Not All Claims of Sexual Harassment Legally Actionable

There are employers across Maryland who take workplace behaviors very seriously. They do whatever they can to provide a safe and fair work environment for every employee. However, even these employers can end up facing allegations of serious violations including sexual harassment. But it is important to remember that not every claim is legally actionable.

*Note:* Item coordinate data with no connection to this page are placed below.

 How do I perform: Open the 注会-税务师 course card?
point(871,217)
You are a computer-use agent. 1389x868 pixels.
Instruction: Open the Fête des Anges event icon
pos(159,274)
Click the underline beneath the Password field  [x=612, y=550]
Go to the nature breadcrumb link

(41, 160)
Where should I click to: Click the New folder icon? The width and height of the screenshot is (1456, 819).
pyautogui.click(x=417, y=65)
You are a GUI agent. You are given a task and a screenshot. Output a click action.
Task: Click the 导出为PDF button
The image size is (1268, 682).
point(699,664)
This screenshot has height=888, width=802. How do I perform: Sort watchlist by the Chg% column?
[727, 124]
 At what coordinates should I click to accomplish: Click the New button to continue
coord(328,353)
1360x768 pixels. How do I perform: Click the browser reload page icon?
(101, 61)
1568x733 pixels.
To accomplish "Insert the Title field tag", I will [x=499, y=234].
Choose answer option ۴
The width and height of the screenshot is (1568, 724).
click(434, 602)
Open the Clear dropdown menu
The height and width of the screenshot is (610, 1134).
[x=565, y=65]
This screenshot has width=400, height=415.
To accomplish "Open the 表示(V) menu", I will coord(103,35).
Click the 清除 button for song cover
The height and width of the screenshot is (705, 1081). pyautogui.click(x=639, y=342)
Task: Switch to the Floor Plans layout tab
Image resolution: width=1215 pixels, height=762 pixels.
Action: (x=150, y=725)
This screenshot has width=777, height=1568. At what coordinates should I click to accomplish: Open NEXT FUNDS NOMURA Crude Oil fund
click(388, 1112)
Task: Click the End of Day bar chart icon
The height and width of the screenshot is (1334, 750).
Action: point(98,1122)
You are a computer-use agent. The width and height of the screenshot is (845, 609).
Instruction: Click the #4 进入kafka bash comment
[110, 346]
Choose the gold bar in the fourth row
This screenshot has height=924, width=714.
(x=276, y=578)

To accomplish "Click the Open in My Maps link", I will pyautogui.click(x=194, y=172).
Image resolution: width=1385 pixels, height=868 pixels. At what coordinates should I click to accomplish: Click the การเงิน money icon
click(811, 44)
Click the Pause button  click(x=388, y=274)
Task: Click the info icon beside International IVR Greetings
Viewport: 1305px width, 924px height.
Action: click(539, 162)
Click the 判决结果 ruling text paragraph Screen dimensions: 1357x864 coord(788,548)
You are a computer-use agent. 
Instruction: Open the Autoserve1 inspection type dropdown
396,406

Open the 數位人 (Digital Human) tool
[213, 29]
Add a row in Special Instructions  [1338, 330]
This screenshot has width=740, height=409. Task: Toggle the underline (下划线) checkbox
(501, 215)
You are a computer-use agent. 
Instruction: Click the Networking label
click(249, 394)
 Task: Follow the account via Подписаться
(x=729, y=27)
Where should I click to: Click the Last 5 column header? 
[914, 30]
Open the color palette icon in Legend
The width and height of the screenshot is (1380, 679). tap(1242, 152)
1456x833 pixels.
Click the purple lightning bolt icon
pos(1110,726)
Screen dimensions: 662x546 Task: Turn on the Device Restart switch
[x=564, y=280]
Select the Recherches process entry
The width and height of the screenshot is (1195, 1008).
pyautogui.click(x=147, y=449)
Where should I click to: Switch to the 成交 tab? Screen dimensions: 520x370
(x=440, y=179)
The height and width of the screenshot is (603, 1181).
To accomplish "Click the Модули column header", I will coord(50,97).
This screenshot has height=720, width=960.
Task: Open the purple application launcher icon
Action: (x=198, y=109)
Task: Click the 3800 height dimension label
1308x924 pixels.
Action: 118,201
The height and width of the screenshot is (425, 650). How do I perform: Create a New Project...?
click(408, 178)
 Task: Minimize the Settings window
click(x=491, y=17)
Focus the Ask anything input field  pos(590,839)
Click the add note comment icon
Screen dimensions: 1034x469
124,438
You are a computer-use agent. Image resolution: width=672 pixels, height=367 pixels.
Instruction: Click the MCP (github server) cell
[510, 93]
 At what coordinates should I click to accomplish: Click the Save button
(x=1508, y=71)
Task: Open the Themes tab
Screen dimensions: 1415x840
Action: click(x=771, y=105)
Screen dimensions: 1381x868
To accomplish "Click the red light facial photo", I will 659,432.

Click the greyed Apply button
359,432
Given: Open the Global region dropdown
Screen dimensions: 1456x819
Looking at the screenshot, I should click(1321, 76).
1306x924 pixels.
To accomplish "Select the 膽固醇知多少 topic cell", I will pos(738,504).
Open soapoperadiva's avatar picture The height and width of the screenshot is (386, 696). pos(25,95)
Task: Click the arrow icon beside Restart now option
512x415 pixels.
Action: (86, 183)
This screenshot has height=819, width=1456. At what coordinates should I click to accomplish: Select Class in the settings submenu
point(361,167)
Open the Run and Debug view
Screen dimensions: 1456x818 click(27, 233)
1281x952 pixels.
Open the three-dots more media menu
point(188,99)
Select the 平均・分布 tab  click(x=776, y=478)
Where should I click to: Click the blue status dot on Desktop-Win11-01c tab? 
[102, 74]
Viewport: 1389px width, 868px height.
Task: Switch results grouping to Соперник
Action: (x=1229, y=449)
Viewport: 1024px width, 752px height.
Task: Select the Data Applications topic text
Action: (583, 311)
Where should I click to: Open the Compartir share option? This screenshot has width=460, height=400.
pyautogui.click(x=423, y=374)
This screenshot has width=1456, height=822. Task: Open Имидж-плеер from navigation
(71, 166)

People do not always understand what exactly sexual harassment is or if they can in fact take legal action against an employer. Whenever the issue comes up, employees and employers can be confused about what rights are in place to protect both the alleged victims and the alleged perpetrators.

Proving that a person has been the victim of sexual harassment can be very difficult to do. In some situations, someone really has stepped out of line and engaged in behaviors that are against the law. This could include offering promotions or job perks in exchange for sexual favors or subjecting a worker to a hostile work environment.

However, in many situations, the supposed misconduct is not that egregious. It might be an offensive joke or unwelcome statement. Someone may feel mistreated because of a mean boss or inappropriate co-workers. There could be bad blood between a supervisor and employee who had a consensual relationship at one point and no longer get along in the workplace. However, these are not necessarily actionable claims of harassment.
In any sexual harassment case, it is up to the plaintiff to prove that an employer engaged in or permitted harassing behavior. This can be difficult to do and relatively few of the claims that are filed are actually actionable.

But if a claim is successful, the employer could be facing serious penalties. Not only are there financial damages that can be awarded to the alleged victim, but the employer's reputation and the success of a business could also be on the line. This is why defending against claims of harassment can be crucial. Whether an alleged victim's assertions are justified, employers may be wise to speak with an attorney to protect themselves and their business.